Kafr Buhum is situated between the Orontes Valley to the east and south, the Masyaf Plateau to the west, the Mahardah Plateau to the north and the basaltic Harbnafsah Plateau to the southwest. The town's topography in the east and south is flatter than the north and west.
The town has a Mediterranean climate, in which winters are cold and rainy and summers warm and dry. The climate is affected by the distance from the Mediterranean Sea, 80 km (50 mi) west, and by the coastal mountains.
All sources indicate that the first part of the town's name, Kafr, derives from the Syriac word for "farm" or "village". The second part has several possible meanings, including, the plural of the Syriac word Pehmi which means "rock", the Syriac word Buhum which means "strong man", Kafr Abu which means "large house" and the Arabic Ebham, which means "thumb". The latter name derives from a local legend which holds that a thumb of Saint George is buried in Kafr Buhum's Saint George Church.

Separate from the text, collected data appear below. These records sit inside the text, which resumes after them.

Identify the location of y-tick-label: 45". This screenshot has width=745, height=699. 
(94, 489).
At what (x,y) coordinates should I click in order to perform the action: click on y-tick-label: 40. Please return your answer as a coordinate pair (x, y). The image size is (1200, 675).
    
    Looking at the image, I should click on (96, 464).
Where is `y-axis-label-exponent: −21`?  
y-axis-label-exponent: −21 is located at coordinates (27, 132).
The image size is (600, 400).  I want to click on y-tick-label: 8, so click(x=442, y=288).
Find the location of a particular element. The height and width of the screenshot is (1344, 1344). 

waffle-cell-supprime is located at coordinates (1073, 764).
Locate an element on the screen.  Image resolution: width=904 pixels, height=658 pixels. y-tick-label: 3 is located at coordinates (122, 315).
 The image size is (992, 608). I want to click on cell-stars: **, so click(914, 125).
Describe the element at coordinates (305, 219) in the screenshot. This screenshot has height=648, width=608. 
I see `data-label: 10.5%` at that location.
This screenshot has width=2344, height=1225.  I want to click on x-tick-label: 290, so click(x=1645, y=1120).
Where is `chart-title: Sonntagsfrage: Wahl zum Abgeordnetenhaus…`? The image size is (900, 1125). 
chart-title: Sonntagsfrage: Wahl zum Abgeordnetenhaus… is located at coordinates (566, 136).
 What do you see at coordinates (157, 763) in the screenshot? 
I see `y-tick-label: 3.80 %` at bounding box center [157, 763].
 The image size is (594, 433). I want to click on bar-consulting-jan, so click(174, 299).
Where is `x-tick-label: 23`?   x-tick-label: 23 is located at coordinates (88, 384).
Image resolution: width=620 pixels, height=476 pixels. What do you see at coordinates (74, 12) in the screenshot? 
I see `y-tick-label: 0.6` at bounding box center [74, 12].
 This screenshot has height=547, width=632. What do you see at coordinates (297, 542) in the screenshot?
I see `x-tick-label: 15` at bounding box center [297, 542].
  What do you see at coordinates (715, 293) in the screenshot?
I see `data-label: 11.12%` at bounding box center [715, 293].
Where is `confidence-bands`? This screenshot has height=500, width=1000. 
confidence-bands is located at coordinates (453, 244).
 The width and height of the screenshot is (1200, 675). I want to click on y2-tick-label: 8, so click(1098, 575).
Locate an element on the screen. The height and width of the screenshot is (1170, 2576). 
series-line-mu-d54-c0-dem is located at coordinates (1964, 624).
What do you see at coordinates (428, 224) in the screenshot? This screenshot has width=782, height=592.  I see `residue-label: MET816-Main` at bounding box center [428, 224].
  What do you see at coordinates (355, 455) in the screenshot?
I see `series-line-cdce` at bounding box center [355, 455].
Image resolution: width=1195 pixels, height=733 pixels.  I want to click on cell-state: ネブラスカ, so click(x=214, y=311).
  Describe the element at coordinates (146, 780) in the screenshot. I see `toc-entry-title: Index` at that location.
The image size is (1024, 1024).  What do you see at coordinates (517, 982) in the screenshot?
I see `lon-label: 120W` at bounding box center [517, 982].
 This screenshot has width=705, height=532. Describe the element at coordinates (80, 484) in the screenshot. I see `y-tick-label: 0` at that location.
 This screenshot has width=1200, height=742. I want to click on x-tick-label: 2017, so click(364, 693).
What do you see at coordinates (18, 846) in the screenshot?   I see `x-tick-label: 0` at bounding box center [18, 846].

Settlement in the town probably started with the movement of people from the surrounding caves, as indicated by archaeological evidence in nearby terraces. Over time, people from different regions migrated to Kafr Buhum.
The town is ancient and was possibly established 2,000 years ago. There have been a number of important Christian spiritual figures from or associated with Kafr Buhum throughout history. Among them are Gregorios bin Fadil, the first Aleppo-based bishop of the Melkite Greek Church, who remained at the Episcopal from 1540 to 1582, performing research in theology and the Book of Proverbs.